La pantalla de su diván funcionaba y pidió una vista exterior mientras el explorador se alejaba de las naves-antorcha de escolta y caía hacia el macizo y bulboso asteroide. Con más de cuarenta kilómetros de largo y veinticinco de ancho, Castel Gandolfo era un mundo en sí mismo, con un cielo azul y una atmósfera rica en oxígeno sostenida por campos de contención clase veinte provistos de redundancias infinitas, con laderas y terrazas cultivadas, montañas esculpidas cubiertas de bosques y llenas de arroyos y animales pequeños. Isozaki vio la antigua aldea italiana y supo que esa visión apacible era engañosa: las bases de Pax de las inmediaciones podían destruir cualquier nave o flota en existencia, mientras que el interior del asteroide estaba lleno de guarniciones que albergaban más de diez mil guardias suizos y tropas de élite de Pax.

El explorador extendió alas y recorrió los últimos diez kilómetros usando silenciosas toberas de pulsación eléctrica.
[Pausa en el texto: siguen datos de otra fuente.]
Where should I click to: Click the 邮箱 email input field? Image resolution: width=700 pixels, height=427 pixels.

Guardias suizos en uniforme de combate se elevaron para escoltar la nave en los últimos cinco kilómetros. Una rica luz solar rebotaba en sus armaduras de flujo dinámico y en sus escudos faciales transparentes mientras rodeaban al explorador y se aproximaban al castillo con lentitud. Varios soldados apuntaron sondas a la nave, verificando con radar profundo e infrarrojo si todo concordaba con la documentación acerca de la cantidad e identidad de los pasajeros y tripulantes.

Una puerta se abrió en el costado de una torre de piedra del castillo y el explorador entró con las toberas apagadas; los guardias suizos arrastraban la nave con el fulgor azul de sus paks de remolque.

Se abrió la cámara de presión. Los ocho guardias suizos bajaron primero, formando dos filas mientras el coronel escoltaba a Kenzo Isozaki. El ejecutivo buscaba un ascensor o escalera, pero todo el embarcadero de la torre empezó a descender. Los motores y equipos guardaban silencio. Sólo las paredes de piedra mostraban que se movían hacia abajo, y luego hacia el costado, hacia las entrañas de Castel Gandolfo.

Se detuvieron. Una puerta se recortó en la pared de piedra. Las luces iluminaron un corredor de acero bruñido, con cápsulas de lente fibroplástica flotantes montando guardia cada diez metros. El coronel hizo un gesto e Isozaki encabezó la marcha. Al final del túnel los bañó una luz azul mientras otras sondas y sensores los examinaban. Sonó una campanilla y se abrió otra puerta. Pasaron a una sala de espera. Tres personas se pusieron de pie cuando entraron Isozaki y su escolta.